Populating or updating the ToMCAT database

This procedure will show how to setup, initialize, and configure the virtual environment needed to run code and processes that will parse files saved during the experiments and save the data to the "postgres tomcat database". Also, a "sqlite" copy of this database can be generated to be fed to the "datasette interface" which exposes the dataset to the public in a webpage. The procedure and examples below assumes that you already have a "postgres" cluster installed, configured and running on "gauss", and that you have a database named "tomcat" running in that cluster.

Installing Miniconda and activating a virtual environment

If not already installed, "miniconda" will need to be installed on "gauss":

mkdir -p ~/miniconda3
wget https://repo.anaconda.com/miniconda/Miniconda3-latest-Linux-x86_64.sh -O ~/miniconda3/miniconda.sh
bash ~/miniconda3/miniconda.sh -b -u -p ~/miniconda3
rm ~/miniconda3/miniconda.sh

Create a virtual environment using "conda":

conda create --name tomcat-database python=3.9

Activate the "tomcat-database" environment:

conda activate tomcat-database

Prerequisites

Before building the datasette interface or populating the dataset, some dependencies need to be installed. Run the following command to do so.

pip install -r requirements.txt

Datasette interface

The following make commands can be used to perform different operations on the datasette interface.

create_datasette: creates a Docker image for Datasette with plugins.
launch_datasette: launches the datasette Docker image.

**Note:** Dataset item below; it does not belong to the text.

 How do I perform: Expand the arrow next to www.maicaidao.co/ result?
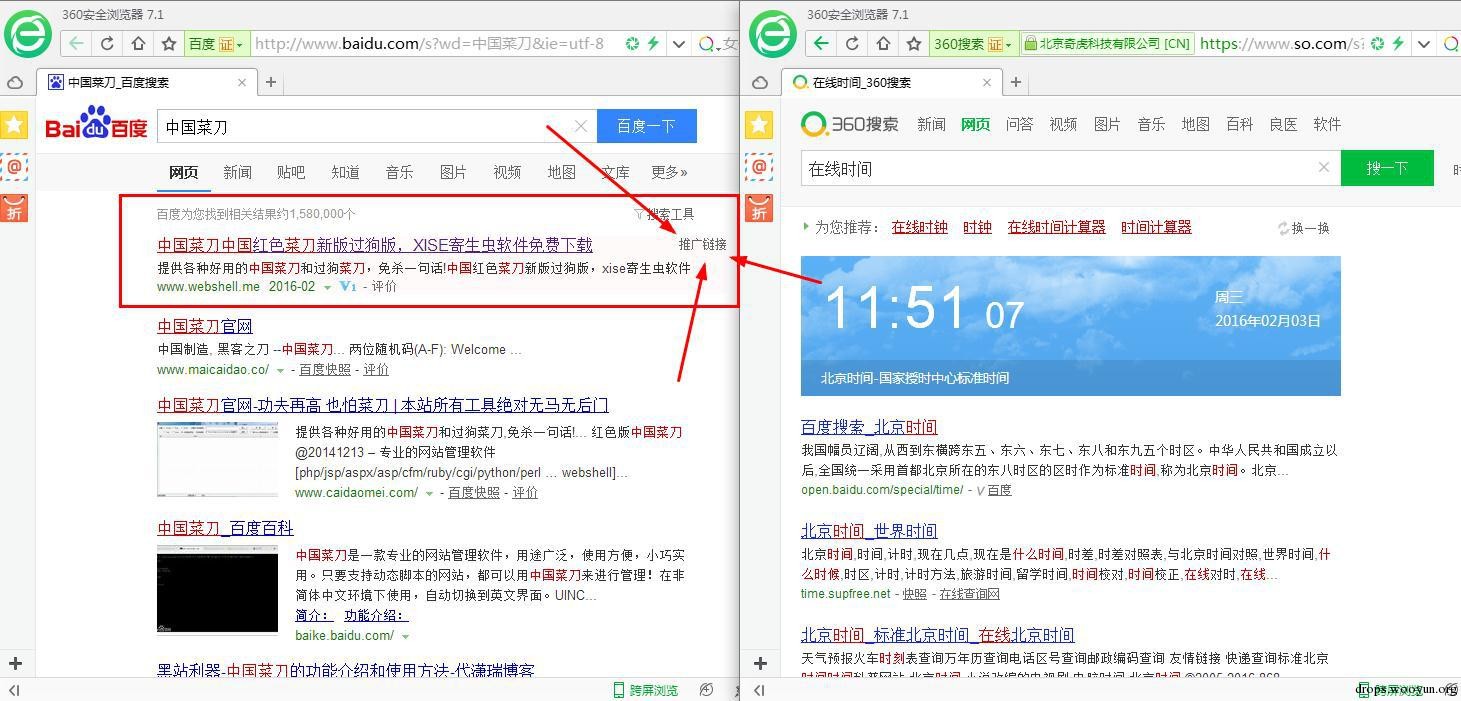tap(280, 370)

Populating the ToMCAT database

The tomcat dataset is in a Postgres cluster that lives in /space/paulosoares/postgres. A series of make commands can be used to perform different operations on this dataset. The commands run by default in development mode, which uses an sqlite database created under /space/USER/tomcat/.dev. To modify the Postgres database, the commands need to be executed in production mode, which can be done by adding the following before each command:

working_env=production db_pass=<user_postgres_pass>

Your user must have permission to modify the Postgres database in production mode.

Commands

clear_db: [WARNING] drops the tables in the ToMCAT database. It must only be called if one really wants a fresh copy.
create_tables: creates new tables and indices. If a table already exists, it won't be changed.
update_raw: Adds new raw data to the relevant tables. This can be called to update the database with new experiment data. It will skip experiments already processed.
sync_raw: Filters and synchronizes fNIRS and EEG signals with a main clock with frequency 200Hz that starts 1 minute before the rest_state task and ends 1 minute after end of the last minecraft trial. Synchronized signals are saved to the fnirs_sync and eeg_sync tables.
to_sqlite: Copies the Postgres database to an SQLite database for publication in the datasette interface. It runs in production mode automatically to make sure to read from the Postgres database. IThe environment variable TBS can be used in conjunction with this command to specify a subset of tables one wants to copy, otherwise, all tables will be copied. Be patient and run this in a tmux session as this process can take several days depending on the size of the tables.

Miscellaneous

The following make commands can be used to perform different operations.

update_inspect_file: Updates the inspect-data.json with the newest sqlite ToMCAT database.
generate_diagram: Generates the database diagram from the newest sqlite ToMCAT database.
screenshots_to_server: Copies screenshot images to the web server for access though a public URL.